Catherine began laughing too, she couldn’t help herself. And it felt good, a relief from the tension.
They reached the habitat and Ted connected the cable, then carefully toggled the switch just above the connection that transferred the habitat from internal to external power.
“Let’s go check out our camper,” Catherine said, still chuckling.
November 6, 2035
01:00 Universal Time
Mars Landing Plus 1 Day
New York City
It was eight p.m. in Manhattan and a time when millions of viewers would be watching television, streaming their favorite 3D movie, or catching up with friends online.
But like all the other media and content providers, Steven Treadway’s corporation was pre-empting their regular programming (a reality series set on the Moon) for a news special about the Mars landing.
Treadway sat in a comfortable armchair on the set, flanked by Ilona Klein, the White House public affairs director, NASA’s Bart Saxby, and Senator William Donaldson.
The floor-to-ceiling green screens surrounding them on three sides showed views of the Arrow in orbit around Mars, the Hercule
s lander on the surface, and the Fermi habitat.
Treadway looked properly serious, Klein was visibly nervous, Saxby taut. Senator Donaldson resembled a thundercloud about to spit lightning.
Treadway heard the traditional, “Four . . . three . . . two . . .” in his ear button, then the floor director pointed his forefinger like a pistol.
“Good evening,” he began. “I’m Steven Treadway, reporting from our studios in New York and, thanks to the wonders of virtual reality, from the Fermi habitat on the surface of Mars, where four human explorers landed earlier today.”
The first segment of the show was boringly predictable, Treadway thought as he solicited statements from the White House PR chief, then Saxby and finally Senator Donaldson. They all—even Donaldson—offered congratulations to the four men and women on Mars.

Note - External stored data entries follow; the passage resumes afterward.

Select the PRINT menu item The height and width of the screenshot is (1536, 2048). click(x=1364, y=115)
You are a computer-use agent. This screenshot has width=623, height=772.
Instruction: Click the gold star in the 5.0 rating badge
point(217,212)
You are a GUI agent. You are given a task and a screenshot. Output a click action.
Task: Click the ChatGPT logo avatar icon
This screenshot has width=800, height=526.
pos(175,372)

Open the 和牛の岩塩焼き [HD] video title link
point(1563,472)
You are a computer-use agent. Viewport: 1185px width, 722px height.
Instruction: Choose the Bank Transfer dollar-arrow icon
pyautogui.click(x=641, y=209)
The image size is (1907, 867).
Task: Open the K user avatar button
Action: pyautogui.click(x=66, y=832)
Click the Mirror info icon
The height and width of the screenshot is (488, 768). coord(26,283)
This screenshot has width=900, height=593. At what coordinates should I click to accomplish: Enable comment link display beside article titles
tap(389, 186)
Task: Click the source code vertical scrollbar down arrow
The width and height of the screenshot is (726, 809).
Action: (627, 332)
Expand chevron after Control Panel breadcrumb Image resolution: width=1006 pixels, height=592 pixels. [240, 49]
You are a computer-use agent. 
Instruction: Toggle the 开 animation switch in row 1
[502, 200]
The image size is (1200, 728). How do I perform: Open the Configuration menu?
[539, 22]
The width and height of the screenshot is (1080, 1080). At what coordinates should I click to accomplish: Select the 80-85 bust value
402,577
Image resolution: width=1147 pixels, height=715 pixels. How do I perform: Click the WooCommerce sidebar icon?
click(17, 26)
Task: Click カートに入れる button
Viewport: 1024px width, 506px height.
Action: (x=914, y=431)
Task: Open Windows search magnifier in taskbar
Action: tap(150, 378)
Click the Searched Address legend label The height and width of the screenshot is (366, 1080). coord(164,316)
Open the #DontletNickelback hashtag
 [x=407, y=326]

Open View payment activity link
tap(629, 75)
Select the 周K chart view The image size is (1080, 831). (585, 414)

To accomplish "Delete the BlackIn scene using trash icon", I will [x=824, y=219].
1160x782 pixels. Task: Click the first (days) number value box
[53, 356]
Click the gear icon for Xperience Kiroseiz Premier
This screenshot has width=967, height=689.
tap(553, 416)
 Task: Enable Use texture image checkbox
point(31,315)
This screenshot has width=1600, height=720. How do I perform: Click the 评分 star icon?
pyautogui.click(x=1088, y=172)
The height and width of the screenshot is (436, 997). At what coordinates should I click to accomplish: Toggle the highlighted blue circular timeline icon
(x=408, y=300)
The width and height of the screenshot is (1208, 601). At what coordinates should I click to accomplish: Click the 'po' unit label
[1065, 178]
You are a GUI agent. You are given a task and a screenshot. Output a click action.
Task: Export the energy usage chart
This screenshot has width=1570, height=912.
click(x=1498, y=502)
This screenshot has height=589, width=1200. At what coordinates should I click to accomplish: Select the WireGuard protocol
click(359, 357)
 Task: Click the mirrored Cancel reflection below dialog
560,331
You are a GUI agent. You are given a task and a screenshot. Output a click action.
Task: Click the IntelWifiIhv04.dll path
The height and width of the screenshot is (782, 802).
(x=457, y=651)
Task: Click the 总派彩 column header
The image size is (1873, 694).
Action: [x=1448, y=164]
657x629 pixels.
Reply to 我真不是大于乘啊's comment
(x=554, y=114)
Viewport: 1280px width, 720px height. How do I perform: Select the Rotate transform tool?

Things became more interesting once they cut to the interviews that had been recorded earlier from the Mars habitat. The interview had already been spliced together by technicians so that it appeared that Treadway and the Mars landing team were conversing in real time.
He appeared to be standing in the airlock section of the Fermi habitat, with the four explorers crowding around him in the cramped space.
Catherine Clermont and Hi McPherson talked about how eager they were to go out and start studying Martian geology firsthand.
“There are signs here that water once flowed across this plain,” Clermont said, while McPherson nodded vigorously behind her.
“Water means life, doesn’t it?” Treadway prompted.
“It might,” said Hi. “We know that on Earth all forms of life require water. That’s why it’s so important to see if there was once liquid water flowing on the surface of Mars.”
Turning to Amanda Lynn, Treadway asked, “You’re the team biologist. Do you expect to find life on Mars?”
Her dark face splitting into a gleaming smile, Amanda replied, “There is life on Mars. Us. We’re here now.”
Treadway quickly covered his surprise. “Yes, of course. But I mean Martian life. Life-forms that are native to Mars.”